-- Document excerpt --
--------------------------------

This time the brothers realy do catch up with Buster,
he is sidling along a rock face below them. They decide to get a good shot
at him one of them must climb down. The brother
ties a rope around his waist and drops the other end over the cliff. Buster
sees this and
thinks it a good idea to tie the loose end around his waist. He gives it
a tug, yanking the brother off the top of the cliff. Buster looks in horror
as he sees him go plummeting past, realizing that he will be the next to
go. Both he and the brother land in the river below,
Buster scrambles out and across the adjacent railway track just in time
for the train,
starting on it's return journey, to pass by and cut the rope. He leaps
onto the engine and
lands with one foot on the engine and the other on the following tender.
The train
becomes uncoupled at this point, leaving Buster in a very awkward predicament.
He
manages to scramble into the tender just as it leaps from the tracks and
is hurled into the adjacent river in his makeshift boat. While shooting
the rapids, he is thrown out into the
white, foaming water
What we see next is Keaton very nearly drowning in reality.
He had his cameraman,
Elgin Leslie, trained that no matter whatever happened, he was to go on
shooting.
Keaton and his effects assistant, Fred Gabouri, had devised a way to keep
Keaton from
being swept away by the fast moving river. A line had been put round Busters
waist,
with enough slack in it to allow him to be far enough away from Fred to
keep him out
of camera shot. He was holding a baseball bat with the other end of the
line around it,
and this they decided would be good enough to keep Buster safe. They had
underestimated the power of the river and the line snapped sending Buster
out through
the rushing white water. He could not breathe in the foam and was only
saved from
drowning by being able to grab onto an overhanging tree limb. Keaton liked
the realistic
look of the take, and so that was the one he used in the movie.
The rope, still round Willie's waist gets entangled with
a log, this in turn gets caught in
some rocks at the top of a precipitous waterfall. While he is trying to
disentangle
himself, he sees the girl floating the water, She had decided to follow
Willie to help him,
but the boat she had found capsizes, throwing her into the water. Here
is one of the
many examples of Keaton doing stunts for other performers in his films.
There was no
way he was going to let Natalie do anything dangerous, especially as she
was pregnant
with their second son. He is the one you see in a dress battling through
the water, Natalie
was only used for the close ups. Buster tries in vain to free himself from
the log, he has
to save the girl, there is only one option left for him. The result is
one of the most nerve wracking and brilliant stunts in movie history. As
the girl approaches the crest of the
waterfall ( now doubled by a stunt man) he swings out on the rope, across
the waterfall
and grabs the girls hands as she goes over the edge. Both swing crazily,
he is now
hanging upside down and as they pass over a rocky ledge, he drops her to
safety. He
still has the additional problem of freeing himself from the rope. He climbs
back up the
rope and onto the log. Now personal danger is more imminent, their combined
weight
has dislodged the log and it is about to go over the falls taking Willie
with it. He
scrambles to the bank, wraps the rope around a rock and as the log goes
over, the rope
is snapped by it's weight. Willie now free, jumps down to where the girl
is recovering.

--------------------------------

-- Things to do --
1. In the film passage, what kept Keaton from drowning after the line snapped in the river?
2. Please output the part of the film passage starting with "The rope, still" and going on through "in his films.".

-- Material provided --
--------------------------------

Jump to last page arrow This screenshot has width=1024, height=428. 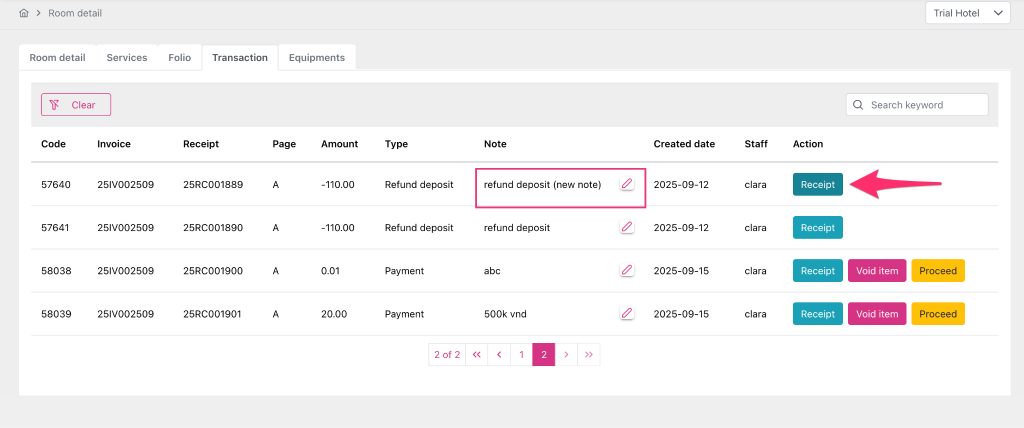(x=589, y=354)
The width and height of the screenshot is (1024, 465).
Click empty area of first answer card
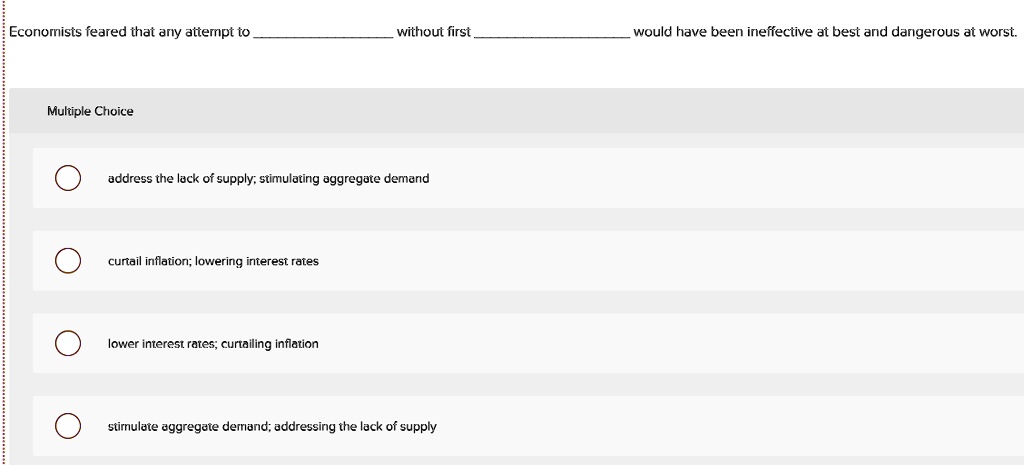click(718, 178)
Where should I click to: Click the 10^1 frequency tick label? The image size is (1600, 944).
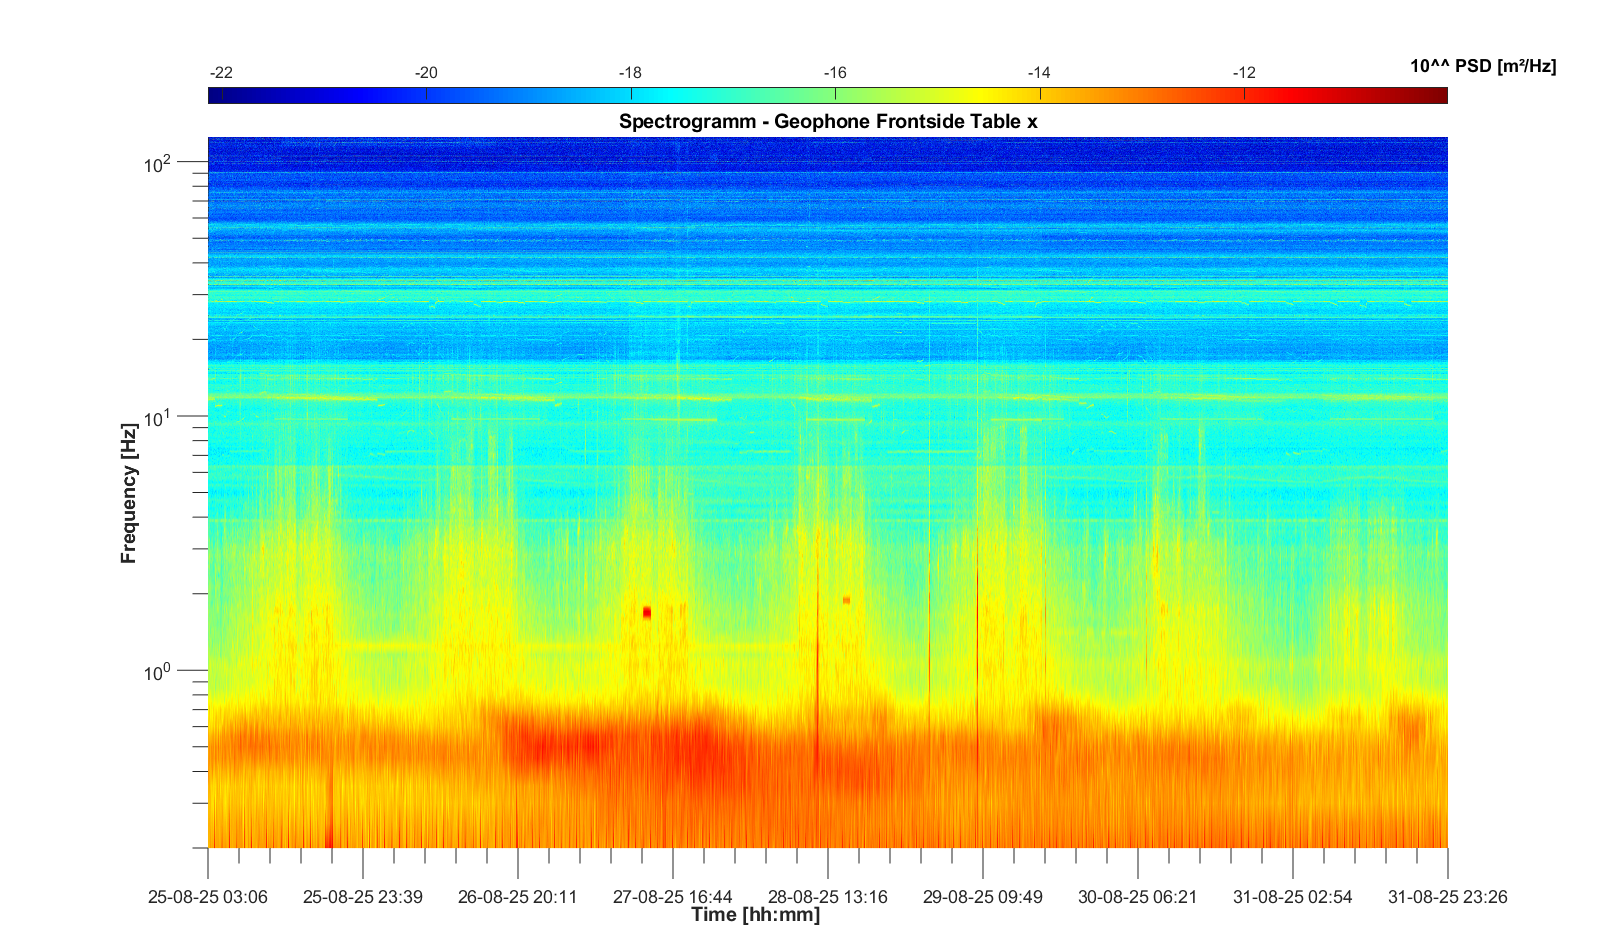tap(158, 417)
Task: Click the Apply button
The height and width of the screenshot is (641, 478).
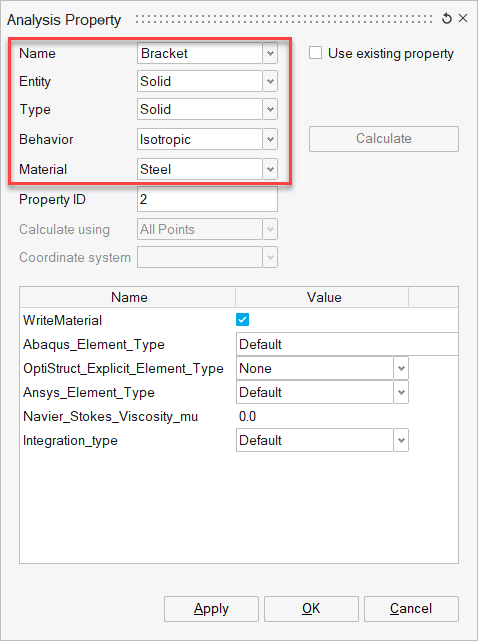Action: [x=211, y=609]
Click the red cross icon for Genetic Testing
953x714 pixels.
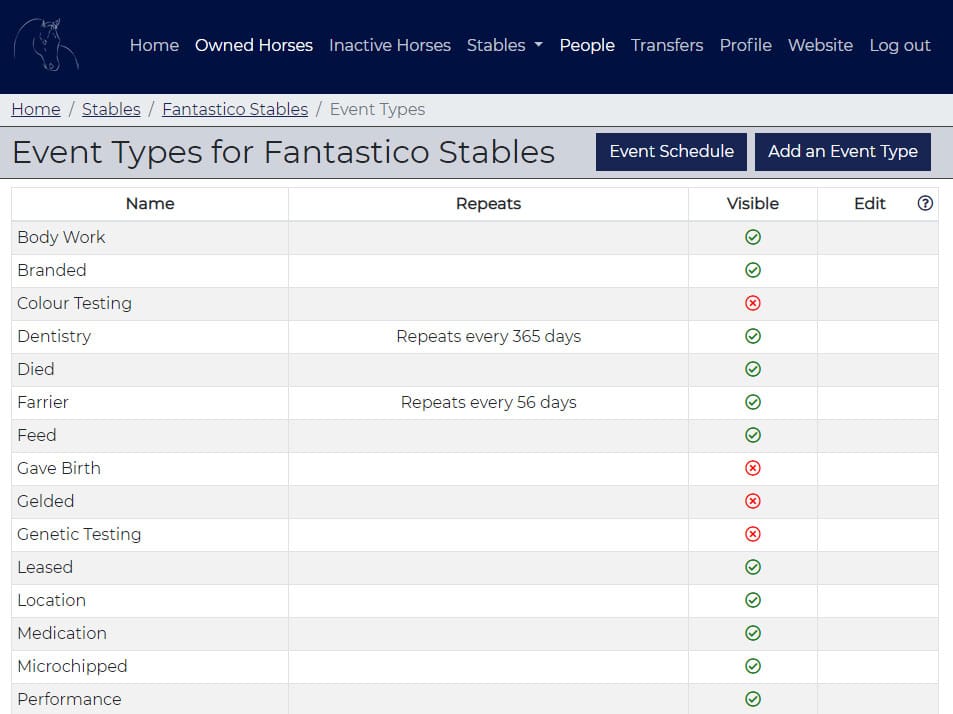click(752, 534)
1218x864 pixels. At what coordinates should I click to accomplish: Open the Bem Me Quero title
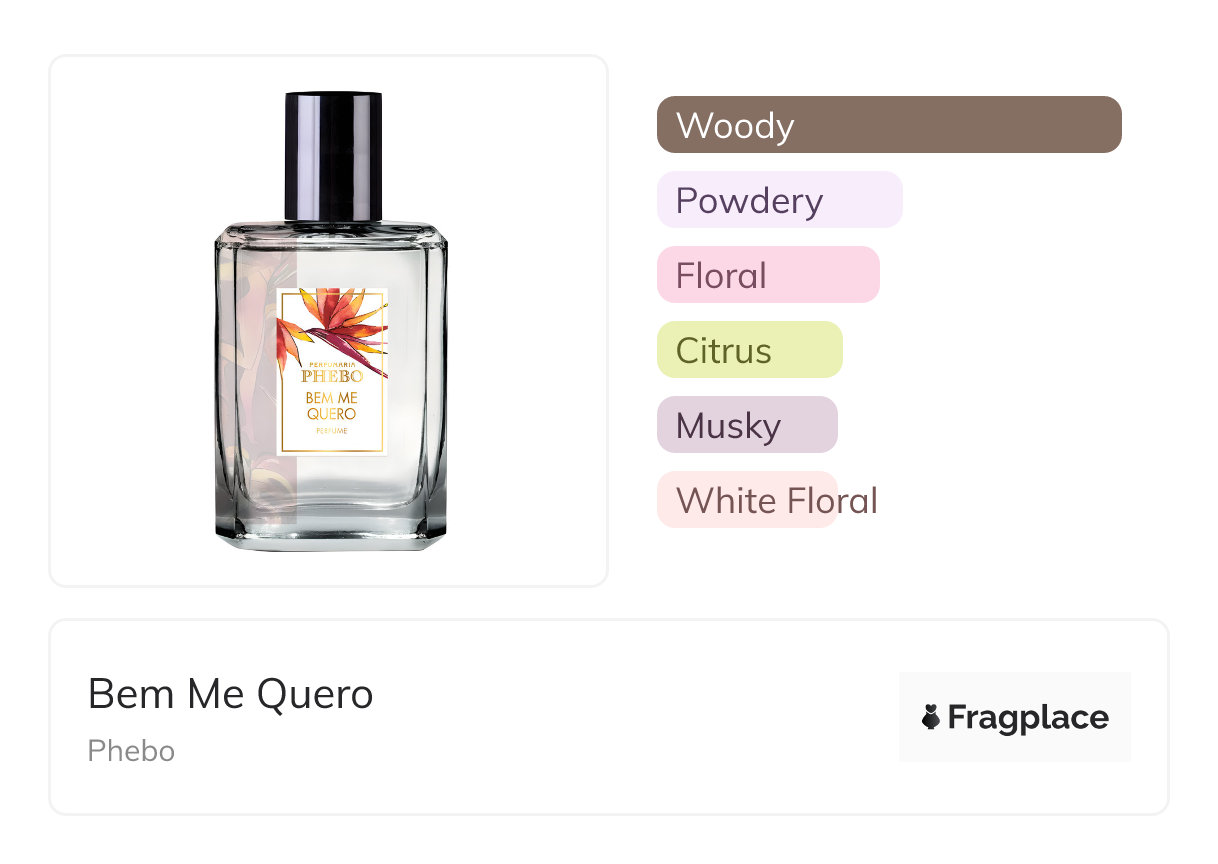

--------------------------------

-- Completed exercise --
1. He grabbed onto an overhanging tree limb.

2.
The rope, still round Willie's waist gets entangled with
a log, this in turn gets caught in
some rocks at the top of a precipitous waterfall. While he is trying to
disentangle
himself, he sees the girl floating the water, She had decided to follow
Willie to help him,
but the boat she had found capsizes, throwing her into the water. Here
is one of the
many examples of Keaton doing stunts for other performers in his films.